7h50 : Je me rends compte que j’ai oublié le rouleau de PQ que j’ai transporté sur 10 000 km, juste le jour où il risque de m’être le plus utile. Flemme de faire demi-tour. Tant pis pour le Lotus Just One, je prendrai les feuilles de mon cahier, la végétation étant quasi inexistante.

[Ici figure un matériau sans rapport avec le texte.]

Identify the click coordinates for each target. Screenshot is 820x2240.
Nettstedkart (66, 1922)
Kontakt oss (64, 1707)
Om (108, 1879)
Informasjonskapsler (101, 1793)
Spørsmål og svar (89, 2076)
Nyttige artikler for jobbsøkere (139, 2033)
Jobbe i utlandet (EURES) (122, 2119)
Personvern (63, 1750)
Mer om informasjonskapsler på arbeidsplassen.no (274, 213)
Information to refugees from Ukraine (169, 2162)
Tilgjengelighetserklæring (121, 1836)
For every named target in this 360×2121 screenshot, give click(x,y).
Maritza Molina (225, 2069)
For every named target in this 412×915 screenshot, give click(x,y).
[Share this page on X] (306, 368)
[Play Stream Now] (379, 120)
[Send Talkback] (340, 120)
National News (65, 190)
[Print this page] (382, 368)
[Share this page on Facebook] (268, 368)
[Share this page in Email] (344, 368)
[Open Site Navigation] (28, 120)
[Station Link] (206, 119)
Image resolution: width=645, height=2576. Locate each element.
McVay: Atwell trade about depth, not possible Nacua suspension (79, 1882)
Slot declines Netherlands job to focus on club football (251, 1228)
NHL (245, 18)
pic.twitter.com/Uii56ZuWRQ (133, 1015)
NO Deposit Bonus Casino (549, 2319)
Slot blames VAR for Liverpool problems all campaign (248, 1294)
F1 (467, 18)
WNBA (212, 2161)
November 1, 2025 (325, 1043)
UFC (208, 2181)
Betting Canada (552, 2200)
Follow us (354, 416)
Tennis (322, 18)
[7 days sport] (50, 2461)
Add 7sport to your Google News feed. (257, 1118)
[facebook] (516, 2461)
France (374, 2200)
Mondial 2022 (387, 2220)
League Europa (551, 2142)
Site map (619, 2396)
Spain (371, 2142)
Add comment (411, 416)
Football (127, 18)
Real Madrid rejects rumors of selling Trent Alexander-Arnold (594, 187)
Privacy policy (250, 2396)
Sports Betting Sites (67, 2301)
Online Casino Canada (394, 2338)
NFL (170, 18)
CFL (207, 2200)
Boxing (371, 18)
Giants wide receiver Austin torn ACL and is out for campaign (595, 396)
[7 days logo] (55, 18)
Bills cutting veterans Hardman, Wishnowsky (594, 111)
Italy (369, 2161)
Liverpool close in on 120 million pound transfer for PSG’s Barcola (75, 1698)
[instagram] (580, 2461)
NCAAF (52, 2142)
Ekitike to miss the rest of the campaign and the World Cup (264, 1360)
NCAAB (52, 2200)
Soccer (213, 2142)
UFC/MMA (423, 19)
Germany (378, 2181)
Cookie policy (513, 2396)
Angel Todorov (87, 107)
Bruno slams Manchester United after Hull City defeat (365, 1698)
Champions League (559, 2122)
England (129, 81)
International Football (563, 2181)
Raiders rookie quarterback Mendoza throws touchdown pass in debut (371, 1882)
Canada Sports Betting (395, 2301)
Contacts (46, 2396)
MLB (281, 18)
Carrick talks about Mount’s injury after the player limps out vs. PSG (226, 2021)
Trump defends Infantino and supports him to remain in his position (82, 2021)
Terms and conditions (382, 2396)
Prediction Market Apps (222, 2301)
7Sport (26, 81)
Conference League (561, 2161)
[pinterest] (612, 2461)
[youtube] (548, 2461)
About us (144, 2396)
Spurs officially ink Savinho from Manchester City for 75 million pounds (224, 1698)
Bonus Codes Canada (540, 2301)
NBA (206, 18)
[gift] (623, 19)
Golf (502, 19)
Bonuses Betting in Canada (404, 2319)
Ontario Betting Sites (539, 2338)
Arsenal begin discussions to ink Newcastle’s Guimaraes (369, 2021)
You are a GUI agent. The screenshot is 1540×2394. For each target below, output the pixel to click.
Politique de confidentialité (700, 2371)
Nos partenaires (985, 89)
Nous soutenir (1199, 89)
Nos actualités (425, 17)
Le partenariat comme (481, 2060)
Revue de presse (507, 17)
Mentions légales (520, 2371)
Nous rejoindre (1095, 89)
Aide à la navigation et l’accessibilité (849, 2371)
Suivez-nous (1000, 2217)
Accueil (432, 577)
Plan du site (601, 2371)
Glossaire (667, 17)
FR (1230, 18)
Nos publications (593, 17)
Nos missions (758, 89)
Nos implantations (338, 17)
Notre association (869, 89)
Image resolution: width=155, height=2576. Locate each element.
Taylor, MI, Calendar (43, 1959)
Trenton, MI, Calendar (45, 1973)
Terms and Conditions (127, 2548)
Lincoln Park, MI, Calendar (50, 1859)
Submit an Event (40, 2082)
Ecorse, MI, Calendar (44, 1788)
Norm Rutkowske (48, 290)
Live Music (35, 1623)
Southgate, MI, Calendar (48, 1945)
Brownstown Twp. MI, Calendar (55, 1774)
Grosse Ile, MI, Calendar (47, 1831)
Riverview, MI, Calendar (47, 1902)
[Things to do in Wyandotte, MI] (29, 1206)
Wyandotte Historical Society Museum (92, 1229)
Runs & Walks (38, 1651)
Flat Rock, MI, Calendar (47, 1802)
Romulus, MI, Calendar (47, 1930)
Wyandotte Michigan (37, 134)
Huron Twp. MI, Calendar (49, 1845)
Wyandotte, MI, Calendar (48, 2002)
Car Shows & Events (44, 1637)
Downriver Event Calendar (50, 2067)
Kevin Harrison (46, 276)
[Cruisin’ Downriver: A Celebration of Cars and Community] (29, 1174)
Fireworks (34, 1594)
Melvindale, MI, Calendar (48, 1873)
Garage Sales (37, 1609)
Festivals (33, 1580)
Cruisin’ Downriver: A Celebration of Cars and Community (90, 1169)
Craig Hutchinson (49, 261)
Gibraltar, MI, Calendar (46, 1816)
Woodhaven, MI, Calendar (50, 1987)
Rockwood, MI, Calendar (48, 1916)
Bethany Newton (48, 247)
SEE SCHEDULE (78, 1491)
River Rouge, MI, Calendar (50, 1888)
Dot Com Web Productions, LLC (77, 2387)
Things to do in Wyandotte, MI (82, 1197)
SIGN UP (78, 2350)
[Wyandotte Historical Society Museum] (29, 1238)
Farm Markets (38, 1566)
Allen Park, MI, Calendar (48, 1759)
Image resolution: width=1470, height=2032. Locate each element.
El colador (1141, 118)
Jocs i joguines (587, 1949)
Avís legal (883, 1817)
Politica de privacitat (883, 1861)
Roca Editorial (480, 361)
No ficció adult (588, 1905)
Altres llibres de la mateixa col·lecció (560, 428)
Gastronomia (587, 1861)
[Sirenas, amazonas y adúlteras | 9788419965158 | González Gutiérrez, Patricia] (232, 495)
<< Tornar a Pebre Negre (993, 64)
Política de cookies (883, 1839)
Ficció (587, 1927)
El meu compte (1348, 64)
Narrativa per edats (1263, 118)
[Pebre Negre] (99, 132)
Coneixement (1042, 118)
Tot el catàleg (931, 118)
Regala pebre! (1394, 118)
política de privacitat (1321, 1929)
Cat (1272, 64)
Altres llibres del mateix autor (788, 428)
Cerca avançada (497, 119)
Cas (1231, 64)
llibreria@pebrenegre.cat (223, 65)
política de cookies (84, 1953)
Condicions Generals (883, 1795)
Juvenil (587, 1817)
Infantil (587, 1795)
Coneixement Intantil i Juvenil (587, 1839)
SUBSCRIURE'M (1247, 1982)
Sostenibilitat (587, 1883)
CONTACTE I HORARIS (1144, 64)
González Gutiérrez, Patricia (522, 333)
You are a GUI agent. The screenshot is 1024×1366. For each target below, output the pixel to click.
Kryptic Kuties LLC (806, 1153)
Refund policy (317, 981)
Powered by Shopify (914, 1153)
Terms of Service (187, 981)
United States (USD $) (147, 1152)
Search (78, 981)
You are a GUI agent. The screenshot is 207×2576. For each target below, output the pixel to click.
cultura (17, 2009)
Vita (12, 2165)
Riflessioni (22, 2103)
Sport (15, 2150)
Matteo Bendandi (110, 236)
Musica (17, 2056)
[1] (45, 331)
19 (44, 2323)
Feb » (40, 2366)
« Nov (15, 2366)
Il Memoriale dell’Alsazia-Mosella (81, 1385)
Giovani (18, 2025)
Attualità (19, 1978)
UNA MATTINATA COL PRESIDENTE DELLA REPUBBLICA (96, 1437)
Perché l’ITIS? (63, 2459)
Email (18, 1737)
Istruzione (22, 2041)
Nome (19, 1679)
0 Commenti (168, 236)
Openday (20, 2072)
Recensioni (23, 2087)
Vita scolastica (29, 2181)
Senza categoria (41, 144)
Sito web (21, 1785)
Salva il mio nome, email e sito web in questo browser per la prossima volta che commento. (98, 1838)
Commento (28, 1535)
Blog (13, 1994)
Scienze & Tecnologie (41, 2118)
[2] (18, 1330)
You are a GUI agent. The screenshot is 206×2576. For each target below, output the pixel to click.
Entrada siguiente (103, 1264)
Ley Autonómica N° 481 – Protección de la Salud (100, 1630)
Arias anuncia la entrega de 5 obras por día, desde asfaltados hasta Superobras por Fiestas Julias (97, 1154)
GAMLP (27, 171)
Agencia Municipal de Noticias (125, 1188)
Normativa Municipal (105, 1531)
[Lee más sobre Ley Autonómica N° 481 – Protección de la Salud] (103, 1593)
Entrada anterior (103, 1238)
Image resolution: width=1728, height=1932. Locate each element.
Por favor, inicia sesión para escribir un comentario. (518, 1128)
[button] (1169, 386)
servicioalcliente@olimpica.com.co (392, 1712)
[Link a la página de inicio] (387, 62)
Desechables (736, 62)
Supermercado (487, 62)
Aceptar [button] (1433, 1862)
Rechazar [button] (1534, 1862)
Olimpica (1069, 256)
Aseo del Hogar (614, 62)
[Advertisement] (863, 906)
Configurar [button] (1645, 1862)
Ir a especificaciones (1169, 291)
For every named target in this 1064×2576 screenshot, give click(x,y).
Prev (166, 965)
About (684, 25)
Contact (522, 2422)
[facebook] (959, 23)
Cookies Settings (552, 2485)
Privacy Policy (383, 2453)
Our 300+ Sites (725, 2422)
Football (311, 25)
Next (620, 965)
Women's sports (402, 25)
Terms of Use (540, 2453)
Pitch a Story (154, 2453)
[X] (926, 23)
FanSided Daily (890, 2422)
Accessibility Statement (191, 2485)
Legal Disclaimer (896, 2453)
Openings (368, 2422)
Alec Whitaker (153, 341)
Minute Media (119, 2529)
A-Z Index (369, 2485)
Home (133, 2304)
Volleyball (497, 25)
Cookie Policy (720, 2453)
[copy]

12h : Me voilà arrivé au premier hameau, après avoir marché 10 km en plein soleil. Et oui, j’aurais eu besoin de papier toilette en route. Il y en a en vente ici, mais j’ai atteint un point de non-retour qui fait que ce serait absurde de m’en procurer maintenant. Je préfère acheter une bouteille d’eau hors de prix – en même temps elle est arrivée ici à dos de mule, c’est plus justifié qu’à Disneyland – et faire une sieste à l’ombre.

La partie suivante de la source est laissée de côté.